Macedonian academic and politician (born 1983)

Dimitar Apasiev (Димитар Апасиев) is a Macedonian legal scholar and politician. He is the leader of the political party The Left and a professor of Law at the Goce Delčev University of Štip. During the 2020 Macedonian parliamentary election, his party won two seats, making him a member of the Assembly of North Macedonia.

== Early life ==
Apasiev was born on 22 September 1983 in Titov Veles, Yugoslavia, now a part of North Macedonia.

== Education ==
Apasiev completed his undergraduate degree in 2009, and his Master's degree in 2010. In 2015, he completed a PhD specializing in Roman law at the state university Ss. Cyril and Methodius in Skopje.

== Career ==
Apasiev is an author of a number of books and monographs, including over 50 academic articles and papers. He has been a legal consultant to several state judicial bodies, trade unions, civil society organizations and informal activist initiatives.

=== Political career ===
In November 2015, Apasiev co-founded The Left, a political party which combined a number of leftist movements in North Macedonia.

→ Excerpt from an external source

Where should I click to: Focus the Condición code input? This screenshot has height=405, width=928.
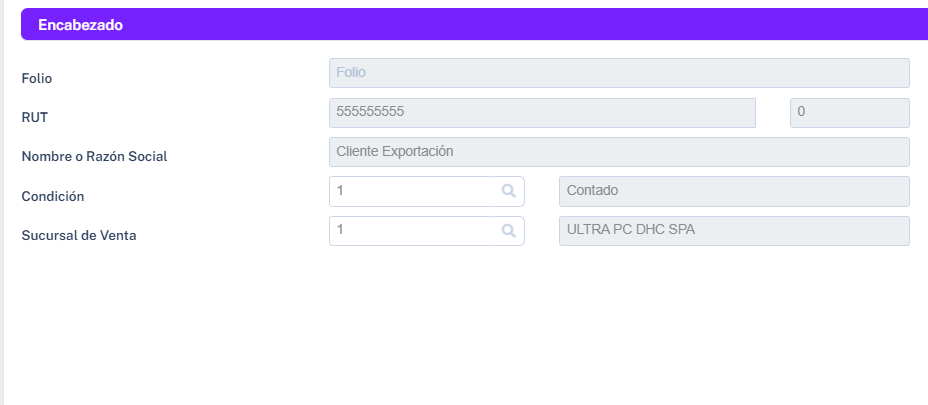pos(411,191)
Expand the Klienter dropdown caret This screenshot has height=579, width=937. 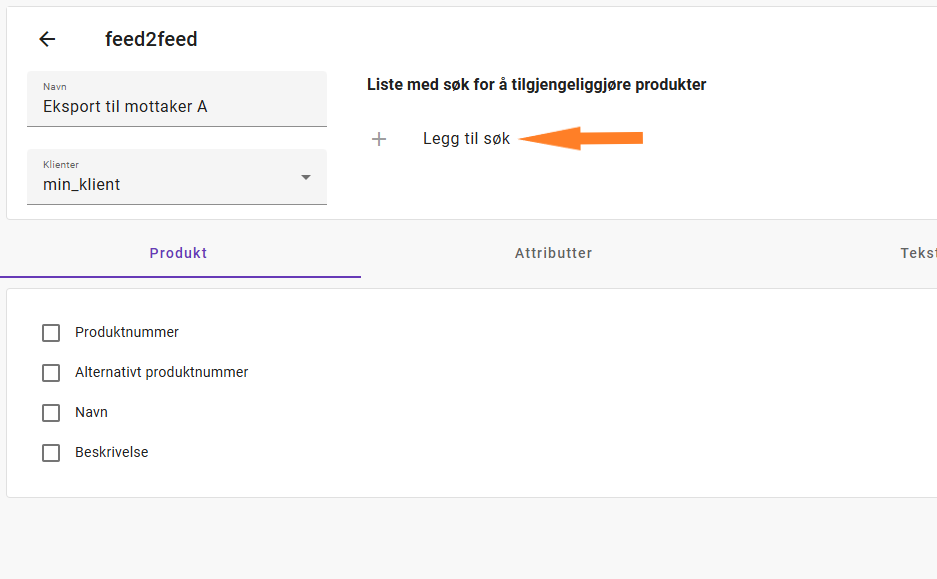click(306, 177)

The Left as well as Apasiev himself have been described by some journalists and party's founders as "fascist". However, this is a misconception since the party's ideology is still largely far-left. In September 2020, Apasiev testified at the Public Prosecutor's Office in Skopje after receiving three criminal charges for spreading racial, religious, and ethnic intolerance. In the aftermath of the French proposal, Apasiev got involved in a publicized argument in July 2022 with the president of North Macedonia, Stevo Pendarovski, involving personal insults involving the president's late mother.